Posted in: biometric authentication, biometric data, biometric ID, biometric logins, biometric user authentication, biometrics, biometrics security, Infrastructure, IT Management, Security - Jul 30, 2021

The biometric technology market is estimated to grow to $68.6 billion by 2025, according to MarketsandMarkets. This growth can be attributed to the technology’s convenience, security, and scalability. But in spite of these benefits, this security technology can be costly.

What Is Biometric Technology?

Businesses often implement biometric technology for single-factor or multi-factor authentication purposes to ensure safe and secure access to networks and applications, among other things. Common biometric security implementations include fingerprinting, hand scanning, iris scanning, retina scanning, facial recognition, or voice recognition hardware and software.

How Much Does Biometric Security Cost?

A basic USB fingerprint scanner can cost as little as $20 per device. However, enterprises are more likely to need more sophisticated entry point security. “Prices for biometric access control systems range from a total of $2,500 to $10,000 per door when you factor in the biometric scanner, electronic locking system, software integration, and installation, according to VIZpin.

Higher adoption rates of biometric technology in general mean prices are likely to fall. In fact, they already have fallen. Ramped-up production due to increasing adoption during the COVID-19 pandemic reduced the price of many biometric access control systems.

Higher adoption rates mean prices are likely to fall.

Iris scanning, retina scanning, and facial recognition are the most expensive types to implement, followed by finger vein and voice recognition. Fingerprint recognition is the least expensive option in this space.

Each permutation of this technology comes with its own level of security, however. For instance, though iris scanning and voice recognition are among the most expensive types of biometric technology, they only offer low to medium security. Retina scanning is the most secure.

Conversely, fingerprint and voice recognition, though more cost efficient, offer relatively low security. Finger vein scanning devices are midrange in price, but offer high security. As such, finger vein scanning appears to be the current best bet, considering the cost-to-security ratio.
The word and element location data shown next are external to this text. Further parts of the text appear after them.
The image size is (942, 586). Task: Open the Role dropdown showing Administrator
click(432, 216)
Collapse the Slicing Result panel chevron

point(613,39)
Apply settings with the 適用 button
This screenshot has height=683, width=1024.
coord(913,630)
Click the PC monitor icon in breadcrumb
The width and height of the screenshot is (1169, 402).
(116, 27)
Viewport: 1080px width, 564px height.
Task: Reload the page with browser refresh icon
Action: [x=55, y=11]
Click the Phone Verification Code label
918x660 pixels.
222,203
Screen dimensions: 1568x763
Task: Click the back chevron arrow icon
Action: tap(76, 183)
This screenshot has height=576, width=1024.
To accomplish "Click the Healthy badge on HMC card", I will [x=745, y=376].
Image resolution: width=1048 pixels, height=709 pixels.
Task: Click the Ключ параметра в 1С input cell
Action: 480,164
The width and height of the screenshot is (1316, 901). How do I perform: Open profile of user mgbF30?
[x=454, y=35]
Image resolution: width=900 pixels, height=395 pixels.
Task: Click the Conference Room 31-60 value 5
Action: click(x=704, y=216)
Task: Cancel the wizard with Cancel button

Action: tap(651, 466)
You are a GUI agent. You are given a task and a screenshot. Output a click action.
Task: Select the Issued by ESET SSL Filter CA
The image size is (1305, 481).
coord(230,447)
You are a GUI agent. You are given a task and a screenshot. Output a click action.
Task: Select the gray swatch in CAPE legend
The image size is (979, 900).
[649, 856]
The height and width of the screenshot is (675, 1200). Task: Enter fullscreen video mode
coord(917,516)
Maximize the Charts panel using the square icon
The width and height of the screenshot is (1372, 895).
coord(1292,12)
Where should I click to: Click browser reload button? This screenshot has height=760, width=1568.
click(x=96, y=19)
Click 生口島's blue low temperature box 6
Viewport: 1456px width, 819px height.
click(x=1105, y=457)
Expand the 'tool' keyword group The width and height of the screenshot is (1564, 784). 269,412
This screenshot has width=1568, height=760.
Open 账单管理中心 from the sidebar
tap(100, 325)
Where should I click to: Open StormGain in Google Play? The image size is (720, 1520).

Read more: You Really Can’t Do Enough Security Training

Pros & Cons of Biometric Technology

Weigh the following factors as you consider implementing biometric technology into your business:

ProsCons
Convenient and fast to useHygiene concerns for touched surfaces
More secure than ID cards or passwords Potential for data breaches
Technology is constantly evolvingInvasiveness and privacy concerns
Falling pricesCurrently costly to implement

Biometric security is convenient, as humans often forget passwords and lose access cards. By removing the need for passwords, badges, or keys, biometrics is a more secure option for ensuring sensitive areas and information are only available to authorized users.

Because of the popularity of this technology, biometric security is consistently improving. Also, that popularity is steadily decreasing prices.

Despite these advantages, there are drawbacks to biometrics. Though prices have been sinking, biometric security is still not a cheap investment. Prices vary wildly by device, as each has a different type of sensor.

Investment in a more secure method of measurement is generally worth it.

Additionally, users’ unique biological features are sensitive information. Privacy and secure storage is therefore of utmost importance. Though the technology is relatively secure, there is always the potential for data breaches. Investment in a more secure method of measurement is generally worth it.

Lastly, some of these devices require frequent contact, which raises questions of hygiene. “Long-established solutions like touch-based fingerprint recognition represent a risk in the context of infection spreading,” read a recent Biometrics Institute report addressing industry concerns around COVID-19. Therefore, contactless biometric solutions should be considered.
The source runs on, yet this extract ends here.